:: Passage ::
Critics, including some of mine, have pointed to the fact that many of the instruments used to measure global warming were placed in locations where it was bound to get warmer anyway. They found some of the gauges placed on rooftops, near blacktopped parking lots and in the middle of cities where the commonly understood Heat Island Effect was at play. Cities are warmer than the country.
So BEST went to work to gather the data and do some measurements of its own. I’m not saying that the project had an agenda, but part of its funding came from the Charles G. Koch Foundation. The Koch fortune is largely from fossil fuel refining, and Charles and David Koch are among the most powerful forces behind the denial of global warming science.
BEST set out to disprove the conclusions of NASA’S Goddard Institute for Space Studies (GISS), the National Oceanic and Atmospheric Administration (NOAA) and the Hadley Center for Climate Prediction and Research in Great Britain. Each of them had arrived, separately, at remarkably similar figures showing how much the Earth was warming. BEST took on the gargantuan task of analyzing 1.6 billion data points. What Muller and his team of skeptical scientists found was, despite the poor siting of some of the measuring stations, NOAA, GISS and Hadley had gotten it right.
On Friday, Muller addressed all global-warming skeptics in the Wall Street Journal by saying, “Now let me explain why you should not be a skeptic, at least not any longer.” He went on to explain what BEST had found, and how it had found it. He reported the final paper, which has yet to be peer-reviewed, found that the Urban Heat Island argument did not stand up. The data showed that poorly positioned measuring stations showed no greater temperature increases than the better ones.

:: Exercise tasks ::
1 – In the passage about the BEST temperature study, how many data points did BEST analyze?
2 – Summarize the passage about the BEST temperature study in two sentences.
3 – Carry on the passage about the BEST temperature study from the point where it stops.

:: Source data ::
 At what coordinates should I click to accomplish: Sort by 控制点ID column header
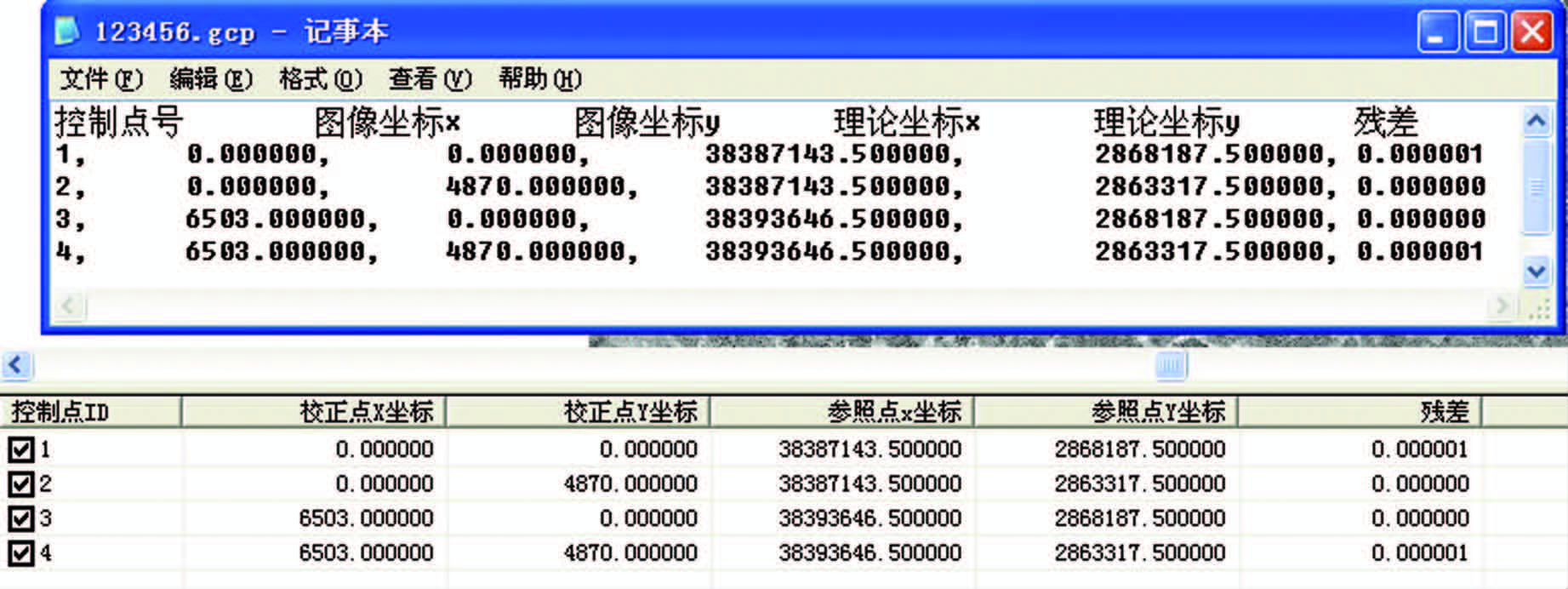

:: Task-by-task answers ::
1 – BEST analyzed 1.6 billion data points.

2 – Critics argued that many global-warming gauges sat in places bound to get warmer anyway, such as rooftops and city centers affected by the Heat Island Effect, so BEST, partly funded by the Charles G. Koch Foundation, set out to disprove the warming figures of GISS, NOAA and the Hadley Center. After analyzing 1.6 billion data points, Muller reported that those three groups had gotten it right and that poorly positioned stations showed no greater temperature increases than better ones.

3 –
In other words, the skeptical funders of the study just backed the wrong horse. Charles Koch helped pay for a study that says everything Charles Koch believes in is wrong.
Over his career, Muller has said so many awful things about so many good scientists that they are not likely to let him off the hook. Grudges are hard things to let go. But I hold no grudge against Muller, even though his behavior, on occasion, has been ungentlemanly and hurtful. So, let me say it takes guts for Muller to stand up and say he was wrong. I admire facts and knowledge, and apparently, so does Muller. He couldn’t run from them. No one can, no matter how hard we try to wish them away, no matter how much the facts harm our vested interests, your political leanings or how often you argued with your brother-in-law about the poor quality of the temperature measurements. It made you sound smart, then.
Now, a word about skepticism. It is a good thing. In fact, it is what makes the scientific world go round. Every scientist worth his or her salt is trying to disprove something, or ought to be. When he or she cannot disprove a thing, then they set to work through experiment and observation to prove it. In fact, when the news broke about the BEST results and Muller put his four papers online for scientists to see, the first critics of his work were the scientists he just found were correct in their calculations. Here are the Berkeley papers.
Many of those with whom I correspond said they didn’t like BEST’s methodology and the manner in which it calculated findings. It is a nifty world in which scientists, whose collective work is trying to cut through the skepticism with observable fact and knowledge, are now skeptics of the skeptic who is a skeptic no longer.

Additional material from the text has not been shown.